Being difficult to tell with just a low resolution, fraction of the bow, it _looks_ like, in relation to the shelf, the rest is high, and/or the nock is low.


----------



## tinnocker (Jun 19, 2008)

I'm with you fellars.


----------



## bowgramp59 (Apr 12, 2007)

the way i set mine is, set the rest were you want it , were it can be moved up or down some. then use a bow square to set your nock this will get your nock perfectly square with the rest, then when you paper tune , move your rest up or down or in and out what ever it needs, imo this is the only way to get it right


----------



## BTM (Dec 31, 2002)

The important thing is to get the bow tuned well, which involves much more than worrying too much about getting the arrow exactly over the center of the Berger hole. The world's not going to end if you're a milimeter high or low of that hole.


----------



## mdewitt71 (Jul 20, 2005)

shoot it thru paper and see what it tells you...........
I have seen a few bows that will shoot perfect bullet holes looking just like that.


----------



## fletched (May 10, 2006)

For no more trouble than it's worth, I would lower the nocking point and rest to get the arrow level or slightly lower than the center of the berger holes. This will make the bow tune better and give better performance. This helps keep the peep lower as well which makes it better when setting your sights.


----------



## livinn59801 (Nov 23, 2008)

Hi everyone! Thanks for the responses. I tore my pectoral muscles, so have been gone a few days. In the meantime, I did lower my nock point and will repost so pics later. 

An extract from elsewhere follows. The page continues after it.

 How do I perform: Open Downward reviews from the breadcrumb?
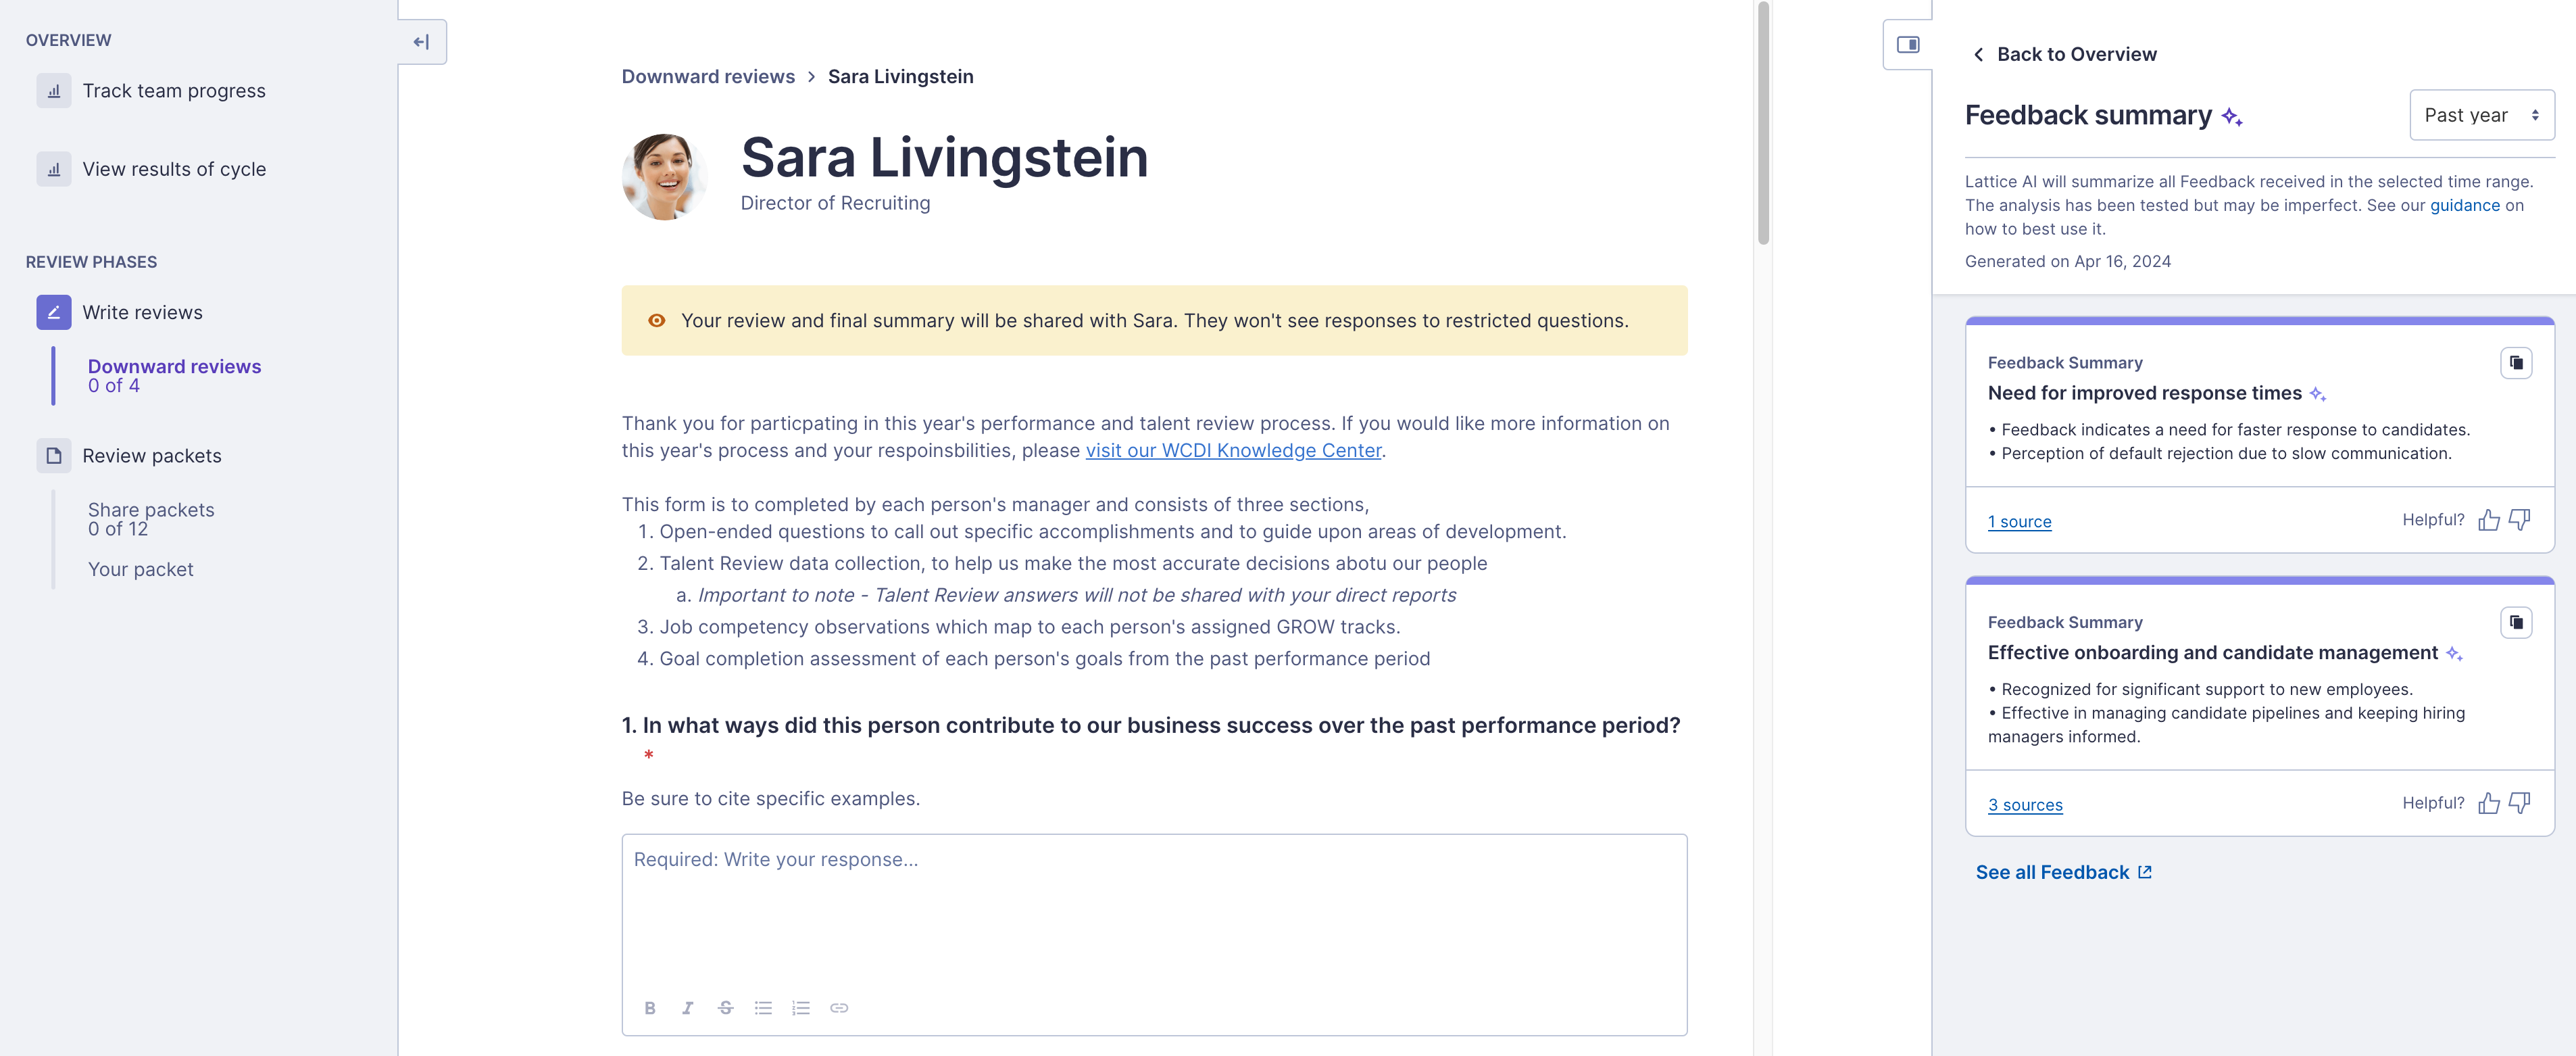pyautogui.click(x=708, y=76)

I planned to put the nock at the mid-point of the points of tangent coming off my cam, but noticed that point was so low that my fobs would contact the riser shelf upon release and that my arrow rest wouldn't quit get that low anyway. Thus, I just set it where the arrow was level just slightly below center of the berger holes. Again, I will post pics when I get home. 

By the way, I almost forgot!!!!! I am new to setting up bows and noticed my string level is not level, when my riser shelf level is. I know it's due to the idler wheel being smaller than the cam and thus creating a slight angle. Thus, which should I go by before leveling my arrow - the riser shelf level or the string level? Sorry if that sounds confusing.


----------



## ats (Jul 20, 2007)

string


----------



## arrowshooters (Jun 5, 2006)

If you are still going by the first pic you posted you need to either "raise" your nock, or "lower" your rest. If you are have trouble using the levels, go pickup a bow square and save yourself a bunch of trial and error.


----------